Bin auf eure Antworten gespannt!
 
Schilf ist eine wichtige Pflanze für zahlreiche Insekten und auch Vögel (u.a. Teichrohrsänger, Wasserralle, Rohrammer, Schwarzkehlchen) sowie für Amphibien (Laubfrosch und co.).
Zudem reinigt Schilf das Wasser und trägt somit zur Wasserqualität bei.
Im Durchzug hat man zahlreiche Zugvögel, die auf Schilf angewiesen sind (z.B. Blaukehlchen, Drossel- und Schilfrohrsänger, etc.).
Als WIntergäste finden sich auch Zwergschnepfen als Überwinterer in den Schilfflächen ein.

Wie groß sind die Feuchtbiotope in der Kiesgrube? (Durchmesser, Tiefe...).

Ich würde das Schilf wachsen lassen, aber auf andere Pflanzen achten, die stark zur Verlandung der Feuchtbiotope beitragen (u.a. Weiden und Birken)...diese müssten dann im jährlichen Rhythmus entfernt werden, wenn man ein gutes und intaktes, beschilftes Feuchtbiotop pflegen will.


VG, Merops
 
Ich würde das Schilf wachsen lassen, aber auf andere Pflanzen achten, die stark zur Verlandung der Feuchtbiotope beitragen (u.a. Weiden und Birken)...diese müssten dann im jährlichen Rhythmus entfernt werden, wenn man ein gutes und intaktes, beschilftes Feuchtbiotop pflegen will.
Verlandung ist ein ganz natürlicher Vorgang. Gewässer kommen und gehen. Dafür sind aber viele Arten auf Sukzessionsstadien angewiesen.

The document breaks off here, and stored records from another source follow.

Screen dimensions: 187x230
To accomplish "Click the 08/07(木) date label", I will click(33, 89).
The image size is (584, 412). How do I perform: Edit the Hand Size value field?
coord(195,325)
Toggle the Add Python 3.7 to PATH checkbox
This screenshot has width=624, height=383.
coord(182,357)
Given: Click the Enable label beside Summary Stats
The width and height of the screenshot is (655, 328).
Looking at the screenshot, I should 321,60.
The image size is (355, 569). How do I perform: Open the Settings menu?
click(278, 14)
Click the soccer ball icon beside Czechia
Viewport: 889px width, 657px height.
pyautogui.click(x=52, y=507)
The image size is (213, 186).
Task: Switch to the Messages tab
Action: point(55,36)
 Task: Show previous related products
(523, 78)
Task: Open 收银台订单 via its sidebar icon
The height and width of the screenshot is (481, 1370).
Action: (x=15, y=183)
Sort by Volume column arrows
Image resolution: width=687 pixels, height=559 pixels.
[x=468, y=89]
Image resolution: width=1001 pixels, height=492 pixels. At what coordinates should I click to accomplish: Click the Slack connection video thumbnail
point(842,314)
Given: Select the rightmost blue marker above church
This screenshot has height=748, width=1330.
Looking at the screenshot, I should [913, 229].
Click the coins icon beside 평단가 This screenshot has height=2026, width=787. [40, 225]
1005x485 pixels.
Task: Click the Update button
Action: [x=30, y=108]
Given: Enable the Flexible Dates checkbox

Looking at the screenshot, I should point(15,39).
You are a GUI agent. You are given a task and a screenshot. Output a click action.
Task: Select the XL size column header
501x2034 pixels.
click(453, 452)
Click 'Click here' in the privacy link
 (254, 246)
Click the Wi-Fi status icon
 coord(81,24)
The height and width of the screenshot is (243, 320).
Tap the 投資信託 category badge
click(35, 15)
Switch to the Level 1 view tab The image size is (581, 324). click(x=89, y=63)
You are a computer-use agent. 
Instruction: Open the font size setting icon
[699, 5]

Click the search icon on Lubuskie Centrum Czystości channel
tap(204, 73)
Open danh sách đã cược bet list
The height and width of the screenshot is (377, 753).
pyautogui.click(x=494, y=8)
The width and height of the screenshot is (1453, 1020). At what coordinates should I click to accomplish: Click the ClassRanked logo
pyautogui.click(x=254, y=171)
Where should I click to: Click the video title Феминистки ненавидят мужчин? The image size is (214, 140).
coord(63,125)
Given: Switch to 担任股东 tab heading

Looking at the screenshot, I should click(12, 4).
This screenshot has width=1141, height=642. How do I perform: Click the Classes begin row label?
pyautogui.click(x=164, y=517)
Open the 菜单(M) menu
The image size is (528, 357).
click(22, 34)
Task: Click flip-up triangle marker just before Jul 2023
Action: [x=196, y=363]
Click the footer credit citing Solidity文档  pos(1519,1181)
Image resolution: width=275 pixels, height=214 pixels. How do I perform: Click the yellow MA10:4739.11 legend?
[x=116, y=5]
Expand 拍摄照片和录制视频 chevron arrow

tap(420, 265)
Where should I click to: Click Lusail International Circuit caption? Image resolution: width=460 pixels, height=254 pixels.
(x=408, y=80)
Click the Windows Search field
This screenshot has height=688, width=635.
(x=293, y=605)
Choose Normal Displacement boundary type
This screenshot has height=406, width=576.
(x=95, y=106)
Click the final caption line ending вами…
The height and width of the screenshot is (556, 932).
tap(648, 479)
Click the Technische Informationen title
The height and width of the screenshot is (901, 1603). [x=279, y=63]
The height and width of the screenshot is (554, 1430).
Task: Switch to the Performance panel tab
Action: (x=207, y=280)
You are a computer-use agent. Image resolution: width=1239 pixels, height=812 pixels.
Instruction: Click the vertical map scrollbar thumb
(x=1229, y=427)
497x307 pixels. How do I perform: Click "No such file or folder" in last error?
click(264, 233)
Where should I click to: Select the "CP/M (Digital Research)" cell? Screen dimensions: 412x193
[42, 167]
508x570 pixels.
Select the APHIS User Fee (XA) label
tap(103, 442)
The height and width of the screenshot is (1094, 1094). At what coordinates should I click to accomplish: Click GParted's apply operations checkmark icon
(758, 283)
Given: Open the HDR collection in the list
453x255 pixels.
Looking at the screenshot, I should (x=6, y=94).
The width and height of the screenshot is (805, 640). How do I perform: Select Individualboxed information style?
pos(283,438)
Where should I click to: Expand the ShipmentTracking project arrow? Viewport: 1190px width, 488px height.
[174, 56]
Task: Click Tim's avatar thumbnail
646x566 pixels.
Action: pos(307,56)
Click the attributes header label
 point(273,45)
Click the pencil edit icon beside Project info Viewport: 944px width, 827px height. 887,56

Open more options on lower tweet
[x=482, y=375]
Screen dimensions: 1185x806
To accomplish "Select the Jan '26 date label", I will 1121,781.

Leider zielt der heutige Naturschutz auf Erhaltung eines Moment-Zustandes ab. Eigentlich völlig widernatürlich! :nene:

Ergo: Wachsen lassen!

VG
Pere ;)
 
Ich finde, dass Thema ist nicht so eindeutig zu beantworten. Es gibt noch andere Artengruppen als Vögel:zwinker: Daher sollte nicht nur die Frage nach Vögeln, sondern z.B. nach Amphibien und Libellen gestellt werden. Die profitieren eher von sonnig-lichten Verhältnissen. Kiesgruben haben durch ihr sandig-kiesiges Material in der Regel kaum Humos und sind nährstoffarm. Auch die Gewässer. Nährstoffarme Verhältnisse sind in unser heutigen Landschaft etwas besonderes. Ein Weiterwachsen des Schilfes wird diese Besonderheit aufheben. Auch das spricht gegen wachsen lassen. Auf der anderen Seite ist Sukzesion fast immer ok - aber auch nicht zwingend die einzige oder gar einzig richtige Möglichkeit.
Ich persönlich finde extensiv beweide Kiesgruben ganz nett. So kann - nach Anzahl und Größe der Gewässer - einiges mal hochwachsen - und ggf. einige Jahres später verbissen werden. Halt ein ständiger Wechsel

Kuckuck
 
Das Problem ist, dass wir begrenzte Flächen haben.
Jede Massnahme zugunsten einer Art, benachteiligt eine Andere.
Da unser Flüsse heute nicht mehr für die entsprechenden Veränderungen sorgen können, müssen Wohl oder Uebel ,wir diese Aufgabe übernehmen. Die Gewässer kommen und gehen nicht mehr wie früher unter natürlichen Bedingungen.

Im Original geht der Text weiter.